How you said, I am using Windows. After put ###BPPARAM = SerialParam()### in the R script, the code works perfectly.
I just watched the next warning after the process: In .local(object, ...) : It looks like this file is in profile mode. centWave can process only centroid mode data ! After verified, I can confirm that data are in centroid mode, so I decided to continue.
Thank you Steffen
Hi, the warning indicates that there were raw peaks (centroids, as you confirmed)
which are too close. If you tighten the ppm=15
to, maybe, ppm=10
or even 5,
that might help. Which instrument is that ? Yours, Steffen
Hi Steffen,
Using ppm = 10, the warning for "profile mode" still appear.

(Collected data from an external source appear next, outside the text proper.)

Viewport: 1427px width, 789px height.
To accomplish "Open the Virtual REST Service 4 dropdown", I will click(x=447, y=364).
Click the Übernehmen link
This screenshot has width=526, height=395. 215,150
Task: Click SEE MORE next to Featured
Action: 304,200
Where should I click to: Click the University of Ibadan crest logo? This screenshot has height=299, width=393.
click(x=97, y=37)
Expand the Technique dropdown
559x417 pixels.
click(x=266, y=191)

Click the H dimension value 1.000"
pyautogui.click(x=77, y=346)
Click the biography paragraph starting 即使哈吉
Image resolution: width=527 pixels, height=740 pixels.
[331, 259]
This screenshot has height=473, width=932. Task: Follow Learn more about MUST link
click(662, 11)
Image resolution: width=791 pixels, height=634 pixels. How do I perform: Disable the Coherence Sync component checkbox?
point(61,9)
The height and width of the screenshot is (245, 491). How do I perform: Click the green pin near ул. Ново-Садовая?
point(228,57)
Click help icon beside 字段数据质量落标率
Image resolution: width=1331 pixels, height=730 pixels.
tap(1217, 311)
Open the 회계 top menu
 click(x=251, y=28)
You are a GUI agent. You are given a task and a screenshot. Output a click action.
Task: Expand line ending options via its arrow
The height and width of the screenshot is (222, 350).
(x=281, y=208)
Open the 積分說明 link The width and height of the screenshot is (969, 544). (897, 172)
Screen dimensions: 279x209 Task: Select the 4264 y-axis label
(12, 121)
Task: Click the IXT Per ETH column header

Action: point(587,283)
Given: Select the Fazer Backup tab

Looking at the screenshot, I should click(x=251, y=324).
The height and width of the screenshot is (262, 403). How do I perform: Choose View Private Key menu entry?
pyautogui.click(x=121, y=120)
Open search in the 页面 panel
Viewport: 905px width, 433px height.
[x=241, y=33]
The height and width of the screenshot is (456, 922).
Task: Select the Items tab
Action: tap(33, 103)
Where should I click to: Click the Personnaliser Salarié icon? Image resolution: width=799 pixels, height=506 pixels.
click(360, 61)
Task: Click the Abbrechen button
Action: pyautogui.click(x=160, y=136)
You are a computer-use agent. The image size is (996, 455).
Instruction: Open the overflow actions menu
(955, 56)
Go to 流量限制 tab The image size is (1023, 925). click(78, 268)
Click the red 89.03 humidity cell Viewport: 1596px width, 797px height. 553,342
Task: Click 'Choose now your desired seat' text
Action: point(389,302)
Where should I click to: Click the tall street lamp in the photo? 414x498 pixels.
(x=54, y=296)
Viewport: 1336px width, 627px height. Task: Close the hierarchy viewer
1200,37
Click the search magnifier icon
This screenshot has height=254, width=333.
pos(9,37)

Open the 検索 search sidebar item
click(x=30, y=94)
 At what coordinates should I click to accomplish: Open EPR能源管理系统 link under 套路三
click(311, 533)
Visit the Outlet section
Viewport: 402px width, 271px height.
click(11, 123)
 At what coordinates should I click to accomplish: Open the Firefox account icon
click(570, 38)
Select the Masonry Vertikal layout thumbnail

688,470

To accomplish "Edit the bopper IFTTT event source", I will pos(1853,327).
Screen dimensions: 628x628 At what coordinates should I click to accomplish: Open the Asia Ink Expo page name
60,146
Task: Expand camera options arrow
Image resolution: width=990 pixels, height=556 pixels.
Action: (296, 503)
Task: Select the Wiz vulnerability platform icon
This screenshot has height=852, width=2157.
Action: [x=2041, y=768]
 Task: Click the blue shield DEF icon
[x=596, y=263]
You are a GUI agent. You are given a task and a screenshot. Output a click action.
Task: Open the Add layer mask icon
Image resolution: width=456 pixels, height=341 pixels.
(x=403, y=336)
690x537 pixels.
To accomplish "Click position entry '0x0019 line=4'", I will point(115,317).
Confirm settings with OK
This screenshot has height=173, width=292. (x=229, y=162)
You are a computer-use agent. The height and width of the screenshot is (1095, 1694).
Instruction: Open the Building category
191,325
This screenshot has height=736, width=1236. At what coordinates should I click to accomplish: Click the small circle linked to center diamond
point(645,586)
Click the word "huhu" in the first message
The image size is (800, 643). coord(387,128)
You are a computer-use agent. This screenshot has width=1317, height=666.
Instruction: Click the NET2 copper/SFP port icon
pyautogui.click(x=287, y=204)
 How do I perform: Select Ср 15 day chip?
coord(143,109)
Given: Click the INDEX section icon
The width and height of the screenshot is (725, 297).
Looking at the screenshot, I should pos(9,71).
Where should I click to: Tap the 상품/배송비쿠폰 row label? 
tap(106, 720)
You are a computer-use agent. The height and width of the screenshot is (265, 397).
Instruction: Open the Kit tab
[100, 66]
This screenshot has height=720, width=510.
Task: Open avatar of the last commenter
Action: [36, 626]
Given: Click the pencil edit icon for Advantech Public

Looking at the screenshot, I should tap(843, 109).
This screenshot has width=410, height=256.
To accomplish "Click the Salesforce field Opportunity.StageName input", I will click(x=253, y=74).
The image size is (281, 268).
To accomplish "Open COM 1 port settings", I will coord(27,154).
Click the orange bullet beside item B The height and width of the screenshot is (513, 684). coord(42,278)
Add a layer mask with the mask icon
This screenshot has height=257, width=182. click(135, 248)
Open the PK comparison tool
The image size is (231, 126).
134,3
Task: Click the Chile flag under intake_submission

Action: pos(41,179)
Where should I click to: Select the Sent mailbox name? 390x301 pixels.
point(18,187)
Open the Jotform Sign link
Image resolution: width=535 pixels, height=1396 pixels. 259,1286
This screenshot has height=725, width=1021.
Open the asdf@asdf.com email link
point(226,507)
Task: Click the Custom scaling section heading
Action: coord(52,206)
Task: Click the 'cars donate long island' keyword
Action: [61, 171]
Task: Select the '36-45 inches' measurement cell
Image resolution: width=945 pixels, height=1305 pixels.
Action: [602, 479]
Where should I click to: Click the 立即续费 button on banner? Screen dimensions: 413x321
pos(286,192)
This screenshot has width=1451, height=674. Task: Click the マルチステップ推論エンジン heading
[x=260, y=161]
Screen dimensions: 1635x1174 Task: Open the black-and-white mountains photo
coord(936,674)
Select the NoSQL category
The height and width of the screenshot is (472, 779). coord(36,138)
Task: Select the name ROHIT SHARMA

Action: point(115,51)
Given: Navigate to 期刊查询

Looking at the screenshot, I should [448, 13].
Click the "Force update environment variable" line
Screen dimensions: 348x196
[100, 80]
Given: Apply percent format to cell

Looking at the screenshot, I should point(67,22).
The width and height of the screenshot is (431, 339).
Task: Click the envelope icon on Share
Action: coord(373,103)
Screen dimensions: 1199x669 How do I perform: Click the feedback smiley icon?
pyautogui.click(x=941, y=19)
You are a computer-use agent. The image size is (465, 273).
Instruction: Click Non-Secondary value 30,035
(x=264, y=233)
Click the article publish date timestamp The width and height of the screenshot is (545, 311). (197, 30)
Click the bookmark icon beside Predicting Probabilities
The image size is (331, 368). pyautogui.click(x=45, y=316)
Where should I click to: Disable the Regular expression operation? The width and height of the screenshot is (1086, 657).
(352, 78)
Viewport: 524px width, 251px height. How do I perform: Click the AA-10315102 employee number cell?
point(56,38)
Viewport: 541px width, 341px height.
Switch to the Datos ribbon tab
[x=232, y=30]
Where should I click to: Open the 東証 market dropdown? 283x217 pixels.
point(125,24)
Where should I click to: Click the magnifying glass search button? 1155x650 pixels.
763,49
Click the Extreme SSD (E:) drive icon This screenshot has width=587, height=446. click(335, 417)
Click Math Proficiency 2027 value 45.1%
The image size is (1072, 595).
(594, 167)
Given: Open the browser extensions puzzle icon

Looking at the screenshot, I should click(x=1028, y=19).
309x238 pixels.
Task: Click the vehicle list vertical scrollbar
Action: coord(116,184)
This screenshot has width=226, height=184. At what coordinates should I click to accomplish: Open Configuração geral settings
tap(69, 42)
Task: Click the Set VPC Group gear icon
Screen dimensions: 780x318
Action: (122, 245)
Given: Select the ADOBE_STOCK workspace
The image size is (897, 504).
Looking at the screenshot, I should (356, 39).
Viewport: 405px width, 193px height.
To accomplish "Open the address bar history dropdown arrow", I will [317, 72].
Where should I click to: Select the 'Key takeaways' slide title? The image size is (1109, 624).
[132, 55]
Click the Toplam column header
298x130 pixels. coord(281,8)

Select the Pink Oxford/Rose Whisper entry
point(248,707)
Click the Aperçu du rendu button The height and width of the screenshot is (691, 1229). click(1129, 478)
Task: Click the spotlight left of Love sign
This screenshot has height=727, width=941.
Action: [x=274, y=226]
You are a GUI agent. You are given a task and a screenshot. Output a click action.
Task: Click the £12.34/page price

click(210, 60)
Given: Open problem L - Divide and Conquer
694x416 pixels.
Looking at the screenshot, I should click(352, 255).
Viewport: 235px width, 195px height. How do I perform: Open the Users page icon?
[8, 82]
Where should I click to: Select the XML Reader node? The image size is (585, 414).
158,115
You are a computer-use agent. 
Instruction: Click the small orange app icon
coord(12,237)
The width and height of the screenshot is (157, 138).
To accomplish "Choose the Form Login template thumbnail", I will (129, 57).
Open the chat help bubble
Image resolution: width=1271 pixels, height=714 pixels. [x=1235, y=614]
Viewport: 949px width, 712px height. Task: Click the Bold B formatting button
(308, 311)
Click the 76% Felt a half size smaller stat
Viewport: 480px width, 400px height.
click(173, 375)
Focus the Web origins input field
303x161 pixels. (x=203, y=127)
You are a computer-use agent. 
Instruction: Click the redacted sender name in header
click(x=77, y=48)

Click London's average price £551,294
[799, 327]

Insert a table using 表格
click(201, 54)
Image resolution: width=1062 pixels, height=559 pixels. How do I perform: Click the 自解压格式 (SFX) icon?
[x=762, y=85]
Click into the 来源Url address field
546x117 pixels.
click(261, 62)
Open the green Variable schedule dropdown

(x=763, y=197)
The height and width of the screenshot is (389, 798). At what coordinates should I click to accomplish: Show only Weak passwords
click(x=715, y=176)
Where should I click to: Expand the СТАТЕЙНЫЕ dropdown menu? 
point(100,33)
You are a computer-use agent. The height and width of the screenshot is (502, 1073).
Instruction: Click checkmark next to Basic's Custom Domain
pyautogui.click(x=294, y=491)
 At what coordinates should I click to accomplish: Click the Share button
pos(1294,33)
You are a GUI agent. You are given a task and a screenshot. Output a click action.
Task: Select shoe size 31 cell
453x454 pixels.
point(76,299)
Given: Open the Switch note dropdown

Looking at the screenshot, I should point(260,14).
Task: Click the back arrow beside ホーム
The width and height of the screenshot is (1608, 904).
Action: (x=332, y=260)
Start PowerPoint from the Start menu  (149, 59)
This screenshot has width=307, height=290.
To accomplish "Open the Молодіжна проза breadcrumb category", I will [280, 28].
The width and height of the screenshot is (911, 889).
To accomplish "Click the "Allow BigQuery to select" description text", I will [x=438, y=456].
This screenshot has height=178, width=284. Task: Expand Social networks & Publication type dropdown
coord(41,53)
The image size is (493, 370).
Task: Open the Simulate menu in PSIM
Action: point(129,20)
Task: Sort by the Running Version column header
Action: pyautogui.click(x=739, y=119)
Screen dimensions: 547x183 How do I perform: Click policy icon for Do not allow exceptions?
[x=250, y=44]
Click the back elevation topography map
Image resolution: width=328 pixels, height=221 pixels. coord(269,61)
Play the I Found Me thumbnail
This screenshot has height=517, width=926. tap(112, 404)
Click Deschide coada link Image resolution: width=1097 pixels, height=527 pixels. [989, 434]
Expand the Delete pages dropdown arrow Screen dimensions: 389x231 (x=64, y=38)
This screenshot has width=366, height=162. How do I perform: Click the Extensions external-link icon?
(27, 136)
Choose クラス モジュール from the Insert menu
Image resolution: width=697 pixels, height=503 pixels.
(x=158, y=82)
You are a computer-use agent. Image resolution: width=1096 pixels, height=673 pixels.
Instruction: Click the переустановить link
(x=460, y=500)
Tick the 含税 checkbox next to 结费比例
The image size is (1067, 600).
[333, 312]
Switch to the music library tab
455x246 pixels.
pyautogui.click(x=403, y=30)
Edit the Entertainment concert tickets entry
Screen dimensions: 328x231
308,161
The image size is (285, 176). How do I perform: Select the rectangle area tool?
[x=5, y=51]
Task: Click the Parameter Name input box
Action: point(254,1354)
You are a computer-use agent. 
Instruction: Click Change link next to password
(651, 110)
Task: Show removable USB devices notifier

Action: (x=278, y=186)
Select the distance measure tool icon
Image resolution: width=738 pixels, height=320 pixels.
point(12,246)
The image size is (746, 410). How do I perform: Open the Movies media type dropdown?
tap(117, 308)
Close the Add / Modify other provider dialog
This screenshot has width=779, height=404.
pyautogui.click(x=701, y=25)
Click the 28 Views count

I will try with lowers values.
The equipment is a Waters Acquity XEVO G2-XS QTof.
Kind regards.
Hi, I see a similar error with mzR::chromatograms(mz, chromIndices)
. I am using linux system.
> registered()
$MulticoreParam
class: MulticoreParam
bpisup: FALSE; bpnworkers: 6; bptasks: 0; bpjobname: BPJOB
bplog: FALSE; bpthreshold: INFO; bpstopOnError: TRUE
bpRNGseed: ; bptimeout: 2592000; bpprogressbar: FALSE
bpexportglobals: TRUE
bplogdir: NA
bpresultdir: NA
cluster type: FORK
Error is like:
> list2 <- bplapply(1:100, Package:::fun())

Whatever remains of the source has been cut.